The Bristol Wind Power Advisory Committee is preparing a contingency plan as conversations about a polarizing offshore-wind project resurfaced in the last month.
The University of Maine-led Maine Aqua Ventus I project would consist of two floating wind turbines off the coast of Monhegan Island and south of Bristol, which would deliver electricity via undersea cable.
The project was met with resistance from residents for reasons including concerns about the negative impact the cable could have on fisheries and shrimp draggers, concerns for the safety of birds, and fear about the turbines’ impact on ocean views.
The Maine Aqua Ventus I project stalled in 2014 after it failed to receive a $47 million grant from the U.S. Department of Energy. The project did receive a $3 million grant to continue design and engineering work and was named an alternate in the event one of the three projects that received the $47 million grant fell through.
At a special town meeting Oct. 1, 2014, a majority of the 300 Bristol residents present voted against allowing the offshore-wind project to connect to the power grid in town, although what authority the vote carries remains unclear.
In November, it was announced that the University of Maine would receive a $3.7 million grant from the U.S. Department of Energy to finish the design of the pilot wind farm.
The three wind projects that did receive the $47 million grants in 2014 have faced delays, leaving the door open for the Aqua Ventus project to receive additional funding.
During a Dec. 16 meeting, the Bristol Wind Power Advisory Committee discussed ways in which it can be proactive in the event the project continues.
“We, as a town, voted against the project in a non-binding vote,” said Chairman Andrea Cox. “We can’t stop it, that much is clear, but as a committee, we have to put the facts out there.”
The committee discussed writing a letter outlining the town’s stance on the project.
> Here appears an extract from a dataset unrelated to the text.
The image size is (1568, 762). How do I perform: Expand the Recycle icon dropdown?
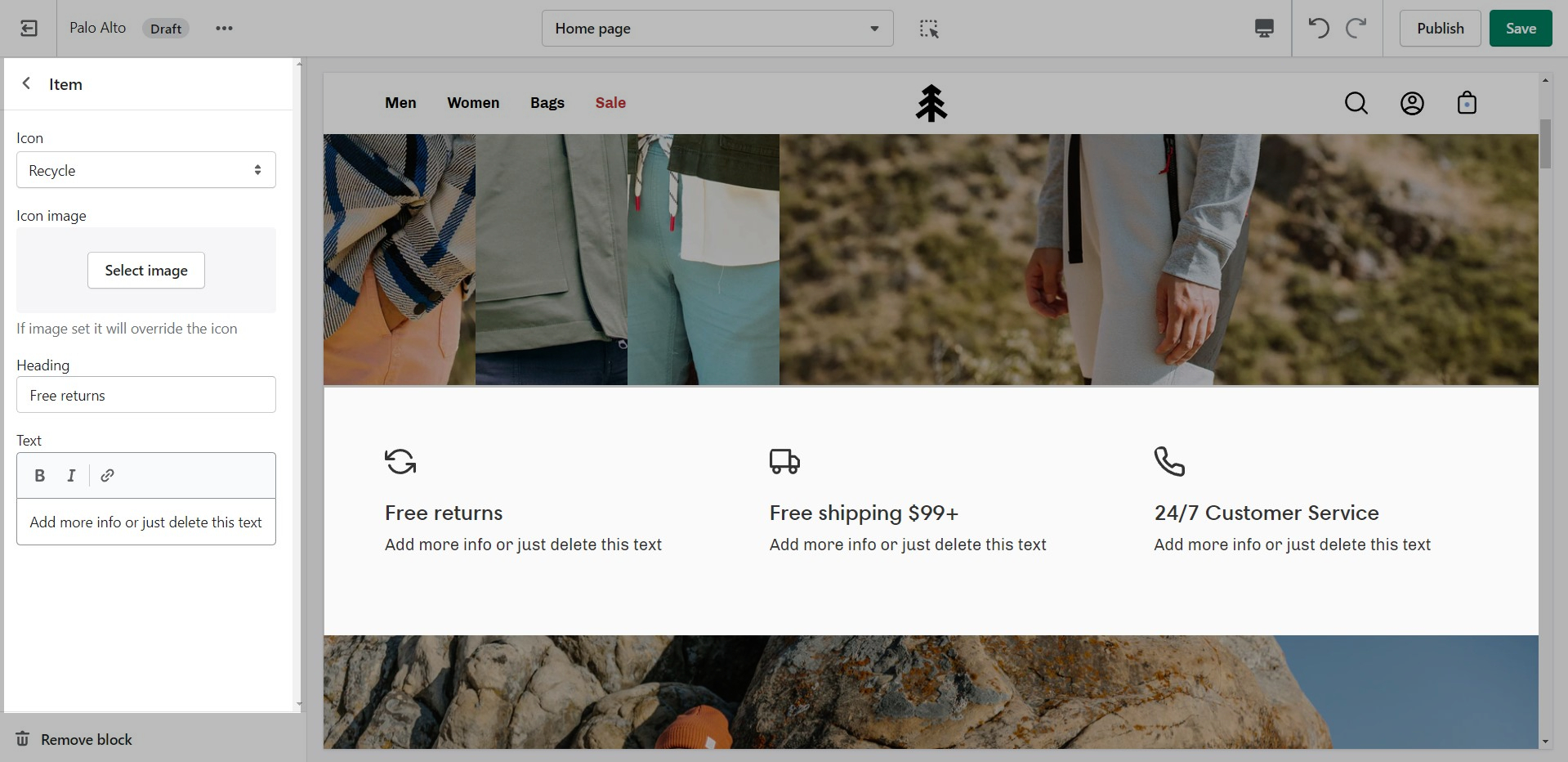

The letter would be signed by the Bristol Board of Selectmen and circulated through town, as well as among officials from UMaine and the Department of Energy.
The committee expressed interest in having a conversation with representatives of UMaine about the progress of the project.
“Regardless of the history and the fact that the town clearly stated it does not approve of the project, we want to be kept in the loop,” Cox said.
The committee intends to meet again in January 2016.